How do I compute the eigenfunctions of the Fourier Transform?

One method is to apply the Bargmann transform:

$$B_f(z) = \int_{-\infty}^{\infty} f(x) \exp \left(2 \pi x z - \pi x^2 - \frac{\pi}{2}z^2 \right) dy$$

to the eigenvalue equation:

$$f(x) = \lambda \int_{-\infty}^{\infty}f(y) \exp(-2 \pi ix y) dy$$

to obtain the following relation for the Bargmann transformed eigenfunctions:

$$B_f(z) = \lambda B_f(-iz) $$

whose solutions are the monomials:

$B_f(z) = z^n$, corresponding to the eigenvalues $i^{n \bmod{4}}$.

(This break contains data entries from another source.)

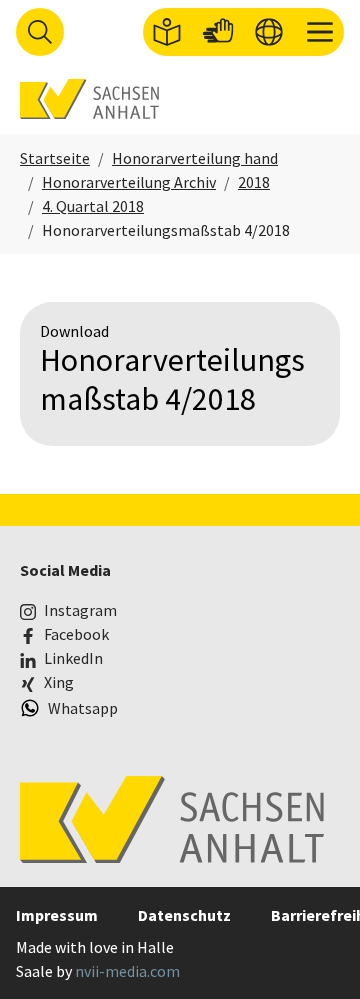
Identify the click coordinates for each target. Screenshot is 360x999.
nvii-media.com (127, 971)
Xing (59, 682)
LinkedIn (73, 658)
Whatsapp (83, 708)
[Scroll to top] (316, 955)
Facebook (76, 634)
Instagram (80, 610)
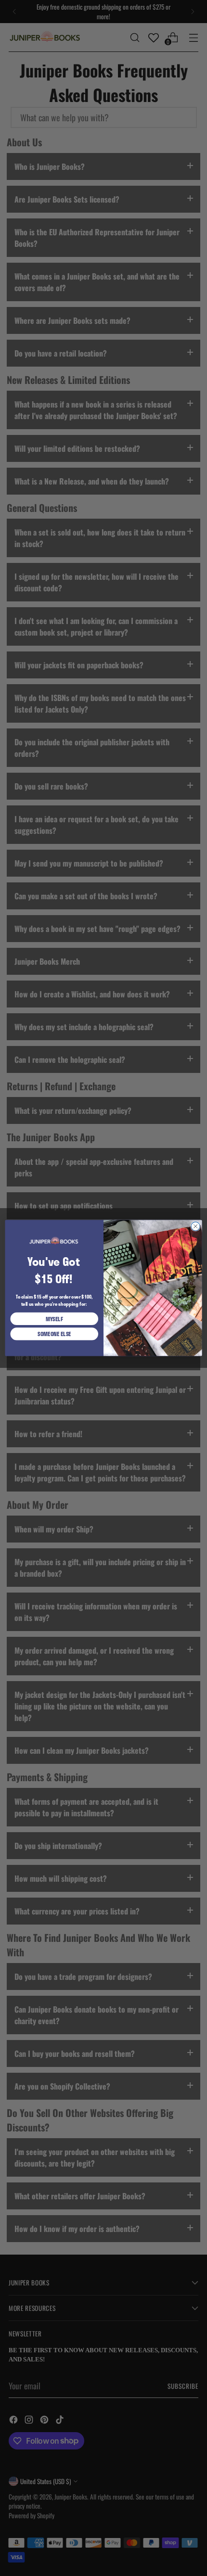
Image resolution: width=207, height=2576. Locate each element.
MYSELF (54, 1318)
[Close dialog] (195, 1226)
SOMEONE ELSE (54, 1333)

Now, the inverse Bargmann transform of the monomials are just the Hermite functions.

Remark: The application of the Bargmann transform to the eigenvalue equation entails a change of the integration order which is possible because the Hermite functions are bounded.

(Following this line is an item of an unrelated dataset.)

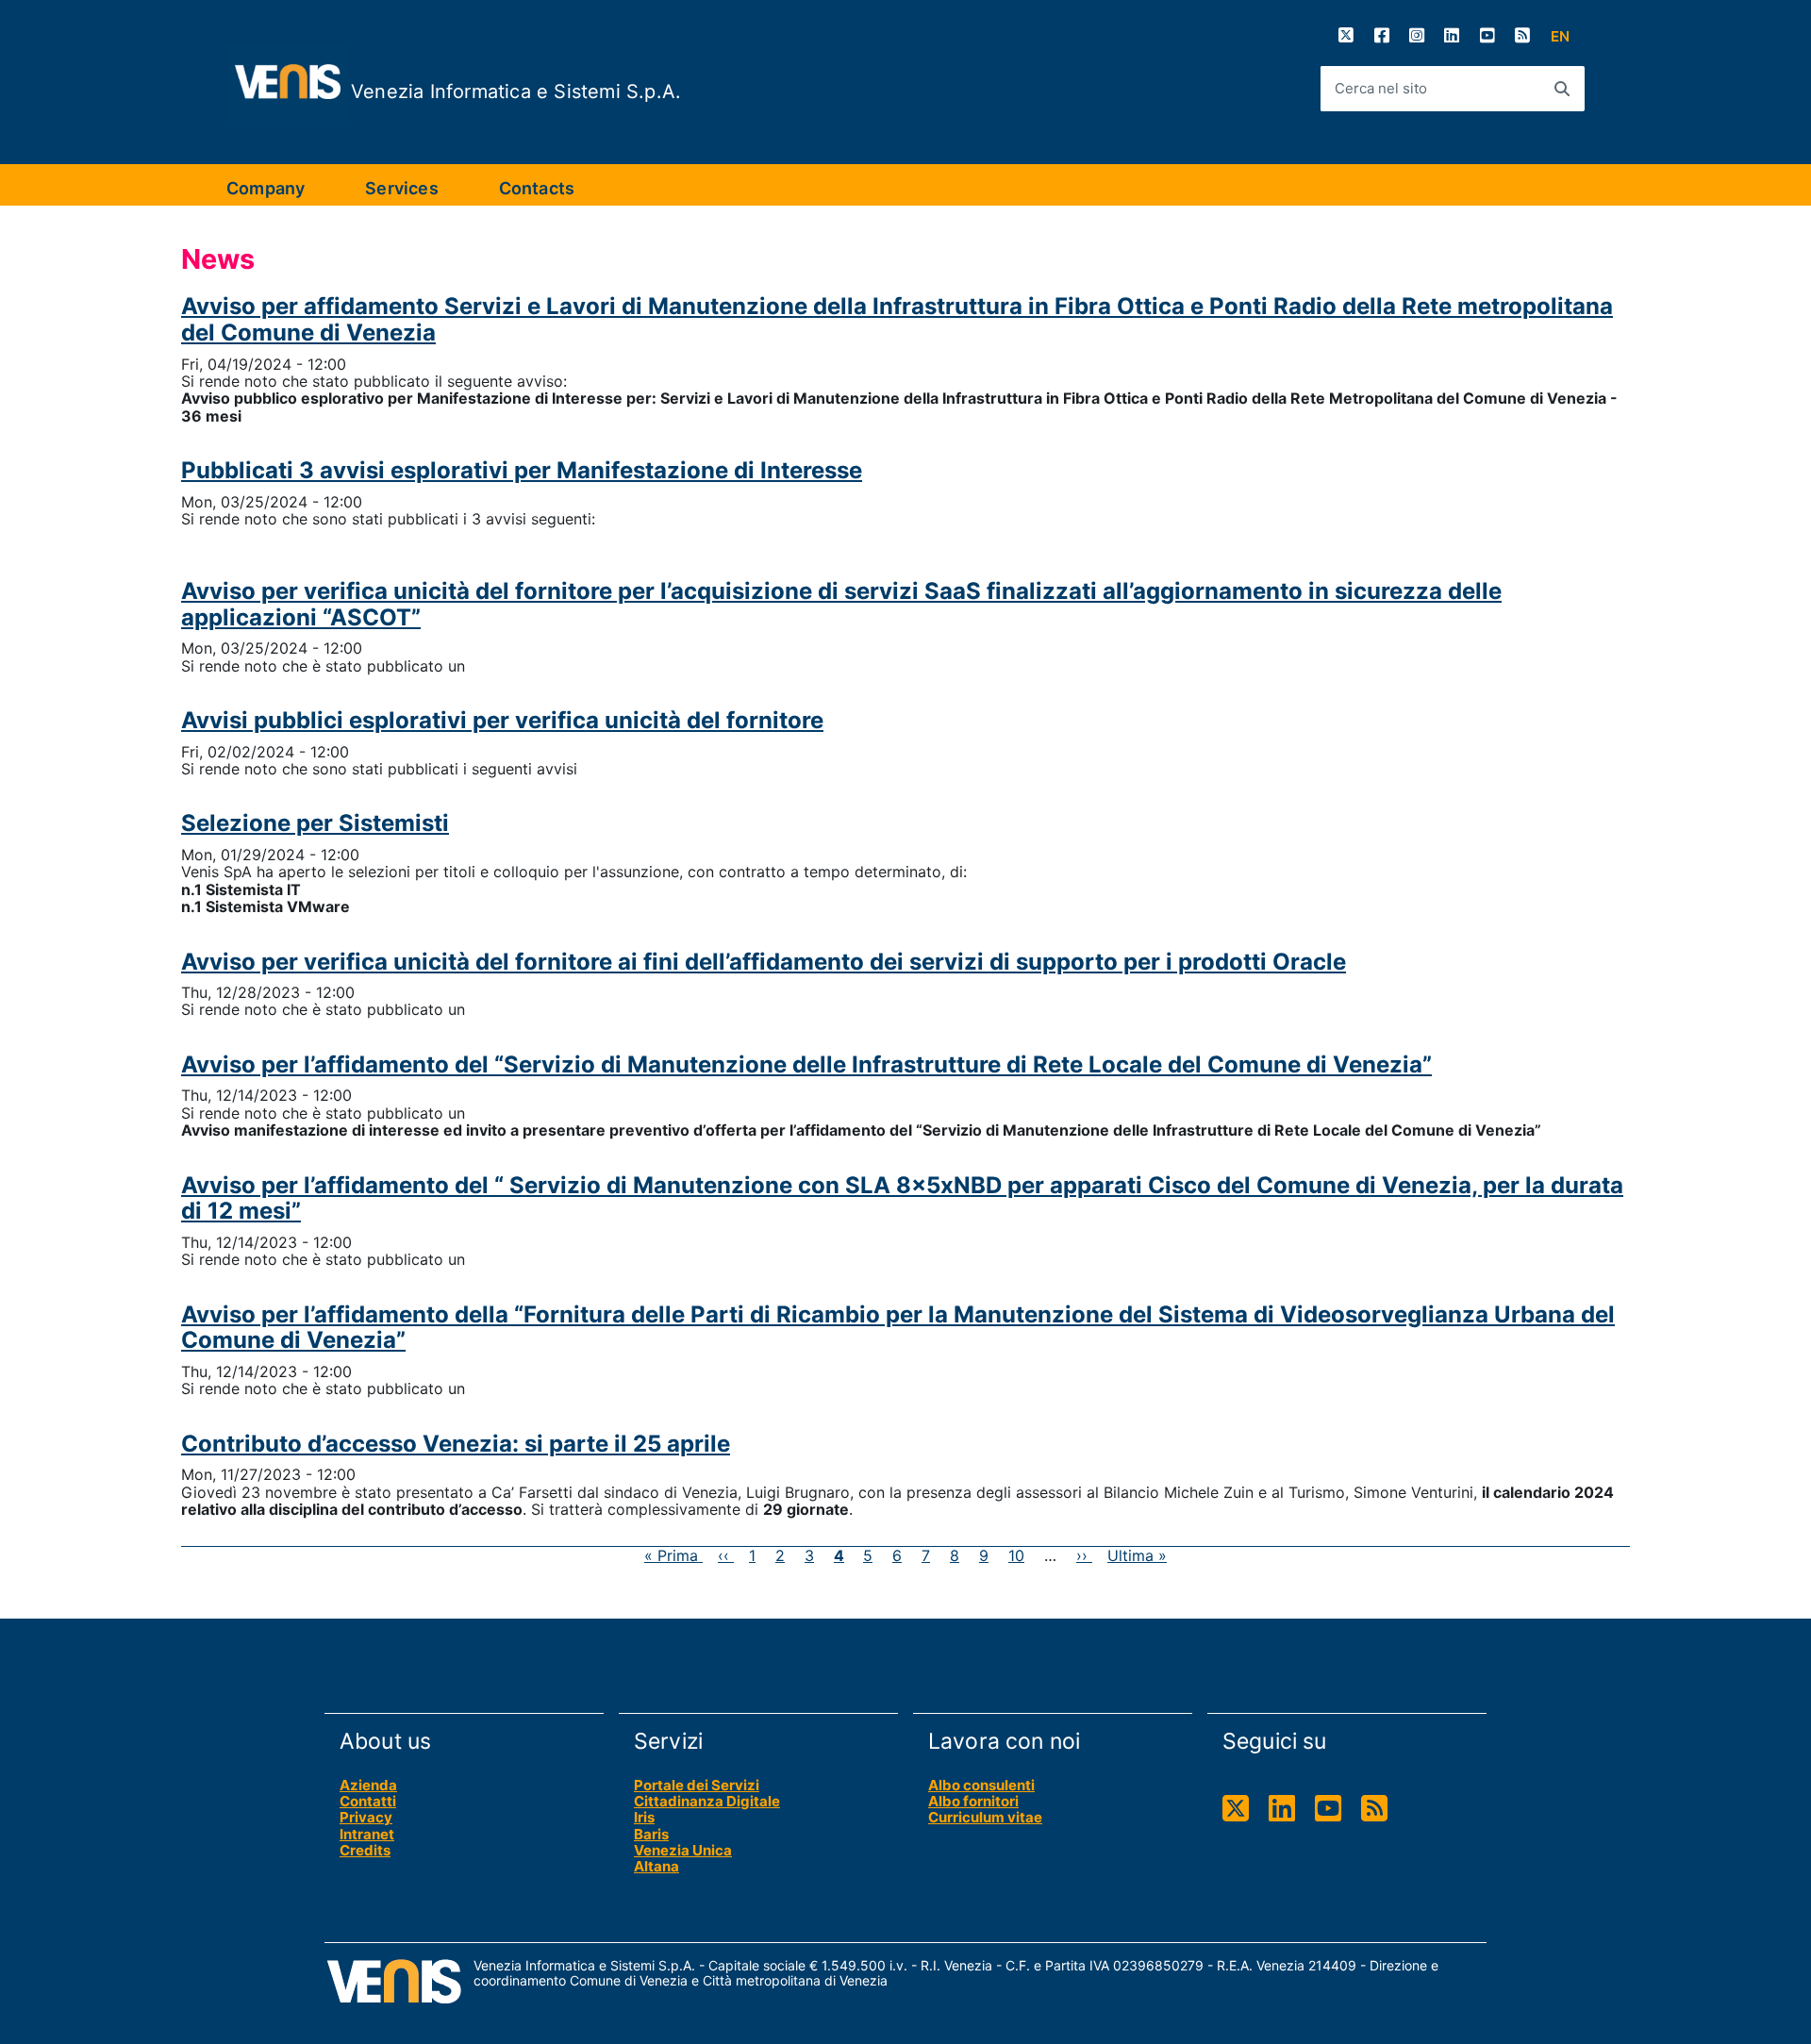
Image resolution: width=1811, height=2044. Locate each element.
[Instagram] (1416, 35)
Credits (365, 1850)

The projection operators onto the $n$th subspace in the Bargamann representation are given by the kernels

$$ P(v,\bar{z})=\frac{(v\bar{z})^n}{n!} ,$$

which act on the Bargmann transformed functions according to:

$$ Pf(v) = \int_{\mathbb{C}}P(v,\bar{z}) f(z) \exp(-z\bar{z})dzd\bar{z} .$$

In the time domain the projection kernels are just $P(t, \tau) = H_n(\tau) H_n(t)$ due to the orthonormality of the Hermite functions.